▶ PARTS OF THE EXERCISE
[A] Answer these from the text about the Pilgrims book:
(i) How many pages does the book have?
(ii) Which prize did An Empire on the Edge win in 2015?
(iii) What is the name of the wetland beyond the lakes along Highway 27?
[B] Pick up the text about the Pilgrims book after its last sentence and carry it on.

▶ TEXT EXCERPT

--

At the end of 1618, a blazing green star soared across the night sky over the northern hemisphere. From the Philippines to the Arctic, the comet became a sensation and a symbol, a warning of doom or a promise of salvation. Two years later, as the Pilgrims prepared to sail across the Atlantic on board the Mayflower, the atmosphere remained charged with fear and expectation. Men and women readied themselves for war, pestilence, or divine retribution. Against this background, and amid deep economic depression, the Pilgrims conceived their enterprise of exile.

Within a decade, despite crisis and catastrophe, they built a thriving settlement at New Plymouth, based on beaver fur, corn, and cattle. In doing so, they laid the foundations for Massachusetts, New England, and a new nation. Using a wealth of new evidence from landscape, archaeology, and hundreds of overlooked or neglected documents, Nick Bunker gives a vivid and strikingly original account of the Mayflower project and the first decade of the Plymouth Colony. From mercantile London and the rural England of Queen Elizabeth I and King James I to the mountains and rivers of Maine, he weaves a rich narrative that combines religion, politics, money, science, and the sea.

The Pilgrims were entrepreneurs as well as evangelicals, political radicals as well as Christian idealists. Making Haste from Babylon tells their story in unrivaled depth, from their roots in religious conflict and village strife at home to their final creation of a permanent foothold in America.

Product Details

ISBN-13: 9780307386267
Publisher: Knopf Doubleday Publishing Group
Publication date: 04/19/2011
Pages: 512
Product dimensions: 5.04(w) x 7.94(h) x 1.06(d)

About the Author

About The Author
A graduate of King’s College, Cambridge, with a master’s degree from Columbia University, Nick Bunker has had a diverse career in finance and journalism. His book An Empire on the Edge was a Finalist for the 2015 Pulitzer Prize in History and the winner of the 2015 George Washington Prize. A former investment banker and reporter for the Financial Times, he now lives with his wife, Susan, in Lincolnshire, England.

Read an Excerpt

Prelude

The Beave of Mawooshen

The planters heare aboutes, if they will have any beaver, must go 40 or 50
myles into the country, with their packes on their backes.


—an English settler on the coast of Maine, June 1634


Seventy miles from the Atlantic, in the central lowlands of Maine, if you head west along Route 2 and cross the Sandy River you will see a line of mountains far away upon your right. Built of slate, they rise to more than three thousand feet. They reach their finest color on a winter’s day, when the air is sharp and cold and the sunlight turns their eastern slopes from gray to blue. Above the modern town of Farmington, they form the outlying ramparts of a dark massif.

Here the influence of the ocean ends, and the American interior begins. Behind the blue ridge, the high ground extends for sixty miles, as far as the frontier with Canada. Between hills black and shaggy with spruce but dusted white with snow, the road ascends an esker, a ribbon of gravel, dropped into place by a glacier fourteen thousand years ago.

The esker makes a platform for Highway 27. Along the road, you climb until you reach a narrow pass and a chain of lakes. Beyond them lies a gloomy wetland, called Hathan Bog, where in the dusk moose wander from the swamp across the asphalt. Then, a little farther on, the highway arrives at a plateau, and a liquor store, and a customs post, at a hidden place named Coburn Gore, where day and night the Frenchmen thump back over the border in their logging trucks. Like the valleys of West Virginia, the pass supplies an aperture, an entry into the land beyond the mountains, at the northern end of the Appalachian barrier.

--

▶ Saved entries
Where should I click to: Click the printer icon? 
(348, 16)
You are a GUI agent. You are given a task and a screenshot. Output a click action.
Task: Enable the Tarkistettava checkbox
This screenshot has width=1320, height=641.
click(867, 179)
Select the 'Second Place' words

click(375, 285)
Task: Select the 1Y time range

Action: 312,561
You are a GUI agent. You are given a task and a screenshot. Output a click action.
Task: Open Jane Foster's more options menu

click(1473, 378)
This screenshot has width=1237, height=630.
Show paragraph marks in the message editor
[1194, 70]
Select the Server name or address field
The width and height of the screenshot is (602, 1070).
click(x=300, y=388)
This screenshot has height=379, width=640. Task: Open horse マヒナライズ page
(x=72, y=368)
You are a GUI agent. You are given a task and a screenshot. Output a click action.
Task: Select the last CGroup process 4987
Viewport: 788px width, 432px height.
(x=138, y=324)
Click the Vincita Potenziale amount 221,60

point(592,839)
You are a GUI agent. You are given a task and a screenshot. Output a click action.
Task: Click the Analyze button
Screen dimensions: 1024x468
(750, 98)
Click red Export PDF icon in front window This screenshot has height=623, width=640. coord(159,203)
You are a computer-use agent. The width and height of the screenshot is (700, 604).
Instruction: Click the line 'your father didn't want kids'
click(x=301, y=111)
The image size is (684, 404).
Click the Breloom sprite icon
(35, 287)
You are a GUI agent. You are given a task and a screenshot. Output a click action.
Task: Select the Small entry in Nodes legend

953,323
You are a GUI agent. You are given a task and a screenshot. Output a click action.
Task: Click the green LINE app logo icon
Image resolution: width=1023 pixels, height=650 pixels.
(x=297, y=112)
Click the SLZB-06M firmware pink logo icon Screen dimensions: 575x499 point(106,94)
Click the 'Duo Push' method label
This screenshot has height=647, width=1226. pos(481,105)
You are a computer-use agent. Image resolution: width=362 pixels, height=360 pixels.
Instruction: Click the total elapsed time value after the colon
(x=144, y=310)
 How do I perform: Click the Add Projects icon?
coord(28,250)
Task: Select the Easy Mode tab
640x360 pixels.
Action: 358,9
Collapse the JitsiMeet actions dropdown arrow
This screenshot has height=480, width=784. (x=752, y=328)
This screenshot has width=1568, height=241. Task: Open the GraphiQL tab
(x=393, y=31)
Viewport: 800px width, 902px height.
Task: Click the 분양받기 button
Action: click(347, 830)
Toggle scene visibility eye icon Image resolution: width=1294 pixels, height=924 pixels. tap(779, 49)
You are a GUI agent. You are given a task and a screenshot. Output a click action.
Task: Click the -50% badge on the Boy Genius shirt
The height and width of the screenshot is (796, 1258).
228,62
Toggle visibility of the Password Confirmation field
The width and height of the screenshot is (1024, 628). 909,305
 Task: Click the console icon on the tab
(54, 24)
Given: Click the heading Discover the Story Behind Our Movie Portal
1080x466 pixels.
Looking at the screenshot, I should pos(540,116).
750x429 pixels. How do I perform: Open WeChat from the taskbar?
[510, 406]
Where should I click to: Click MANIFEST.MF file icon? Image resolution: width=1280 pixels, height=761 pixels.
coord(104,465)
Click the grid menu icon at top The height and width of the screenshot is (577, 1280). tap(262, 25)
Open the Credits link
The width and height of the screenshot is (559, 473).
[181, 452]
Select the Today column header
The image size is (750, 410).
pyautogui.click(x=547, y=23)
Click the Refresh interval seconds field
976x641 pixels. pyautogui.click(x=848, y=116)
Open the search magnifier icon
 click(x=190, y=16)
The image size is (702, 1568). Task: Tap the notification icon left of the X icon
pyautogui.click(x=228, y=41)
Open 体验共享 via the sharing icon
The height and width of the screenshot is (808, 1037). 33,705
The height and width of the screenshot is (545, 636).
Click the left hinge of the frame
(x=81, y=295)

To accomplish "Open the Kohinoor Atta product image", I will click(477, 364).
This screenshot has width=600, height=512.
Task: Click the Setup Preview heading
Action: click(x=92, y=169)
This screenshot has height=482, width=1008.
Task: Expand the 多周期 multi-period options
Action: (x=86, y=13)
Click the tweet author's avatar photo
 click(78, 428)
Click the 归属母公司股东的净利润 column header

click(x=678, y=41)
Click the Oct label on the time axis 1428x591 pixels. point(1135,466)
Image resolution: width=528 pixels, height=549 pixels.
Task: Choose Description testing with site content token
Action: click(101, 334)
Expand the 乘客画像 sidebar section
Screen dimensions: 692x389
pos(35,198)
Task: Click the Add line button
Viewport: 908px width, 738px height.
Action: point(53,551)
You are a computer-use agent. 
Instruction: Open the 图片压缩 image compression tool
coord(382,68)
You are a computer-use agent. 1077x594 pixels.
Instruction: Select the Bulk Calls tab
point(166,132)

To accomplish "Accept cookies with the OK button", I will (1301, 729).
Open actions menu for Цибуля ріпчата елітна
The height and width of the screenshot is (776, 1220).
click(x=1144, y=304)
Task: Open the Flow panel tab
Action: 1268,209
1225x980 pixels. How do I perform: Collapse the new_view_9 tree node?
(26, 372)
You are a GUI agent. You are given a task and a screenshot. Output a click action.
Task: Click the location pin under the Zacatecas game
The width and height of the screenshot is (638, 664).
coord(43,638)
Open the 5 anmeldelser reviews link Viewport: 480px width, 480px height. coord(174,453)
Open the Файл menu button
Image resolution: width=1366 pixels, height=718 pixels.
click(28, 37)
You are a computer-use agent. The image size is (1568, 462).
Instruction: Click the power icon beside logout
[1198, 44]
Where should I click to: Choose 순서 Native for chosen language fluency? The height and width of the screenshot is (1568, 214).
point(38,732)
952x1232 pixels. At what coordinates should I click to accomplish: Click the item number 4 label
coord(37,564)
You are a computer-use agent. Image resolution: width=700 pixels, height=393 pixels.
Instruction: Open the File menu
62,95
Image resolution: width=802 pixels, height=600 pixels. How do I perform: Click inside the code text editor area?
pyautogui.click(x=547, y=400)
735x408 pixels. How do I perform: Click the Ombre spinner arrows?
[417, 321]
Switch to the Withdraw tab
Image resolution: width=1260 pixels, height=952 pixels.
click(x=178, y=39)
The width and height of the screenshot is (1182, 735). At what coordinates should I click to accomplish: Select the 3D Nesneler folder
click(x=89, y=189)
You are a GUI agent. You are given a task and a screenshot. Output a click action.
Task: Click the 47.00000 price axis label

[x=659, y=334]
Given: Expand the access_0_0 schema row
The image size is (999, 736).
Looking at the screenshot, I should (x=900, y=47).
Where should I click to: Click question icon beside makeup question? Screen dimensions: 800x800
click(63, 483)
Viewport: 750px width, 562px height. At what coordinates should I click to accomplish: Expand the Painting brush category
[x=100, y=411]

--

▶ ANSWERS BY ITEM
[A]
(i) 512
(ii) The George Washington Prize
(iii) Hathan Bog

[B]
At places such as this, the west begins: but where did America start for new settlers arriving from England in the 1620s or the 1630s? Maybe they saw it first from ten miles out on the ocean, with a glimpse of sandy cliffs along the eastern rim of Cape Cod, or at forty miles, if their first sighting was Cadillac Mountain, above Bar Harbor, visible to any ship bound in from Newfoundland. Or did the New World really begin later? Did its strangeness dawn upon them when they saw ice jamming a river mouth as late as April, or a belt of white wampum beads, or a field of maize, or a man in deerskin breeches, with a shaved head and a torso painted purple? The point at which the alien was glimpsed for what it was, alarming, uncanny, or sublime, might occur at any of these moments, or at none of them. Half of the early migrants simply faded and died.

There was another point when America began. The moment took place when new settlers crossed a different kind of boundary, when for the first time they could be certain that their colony was going to endure. So far as the Mayflower Pilgrims were concerned, this moment occurred in the territory in Maine that lay below Coburn Gore, in the year 1628. Eight years earlier, they had landed at Provincetown, Massachusetts, at the extremity of Cape Cod. Soon afterward they founded their settlement across the bay at New Plymouth. That was another beginning, but it was tenuous and frail. It took far longer for the Plymouth enterprise to make itself permanent, and to open the way for the foundation of Boston to the north, by colonists in far larger numbers.

Fraught with risk, the Mayflower project endured a long period of trial, experiment, and error. Deeply in debt to their backers in London, and chronically short of supplies to keep their feet shod, their muskets loaded, and their small boats afloat, they needed a commodity to send back to England to be swapped for silver coins or used to redeem their IOUs. They eventually found it, in the quantities they needed, up here in Maine. They bought it from the people who lived in the country below the watershed between what we now call Quebec and the United States. This was where the moment of maturity occurred: the place where they passed across an emotional frontier, the line that separates insecure ambition from likely success.

There was only one way in which the Pilgrims could find the money to pay their debts and finance new supplies from home. They needed the fur of Castor canadensis, the North American beaver. No other colonial product fetched so high a price, in Paris, in London, or in Holland. What made the skins so precious? That will be the subject of a later chapter. All we need know for the time being is that during the 1620s the price of a beaver pelt increased fourfold, to reach a peak of nearly forty shillings. That was enough to rent nine acres of English farmland for a year.

Until they had pelts, the colony at New Plymouth remained a fragile outpost, a tiny corn- growing settlement wedged between the forest and the sea. For it to become something more, the seed or nucleus for a much larger inflow of the English, they had to find beaver skins, and in Maine the valleys and the high ground supplied a vast habitat for the mammal.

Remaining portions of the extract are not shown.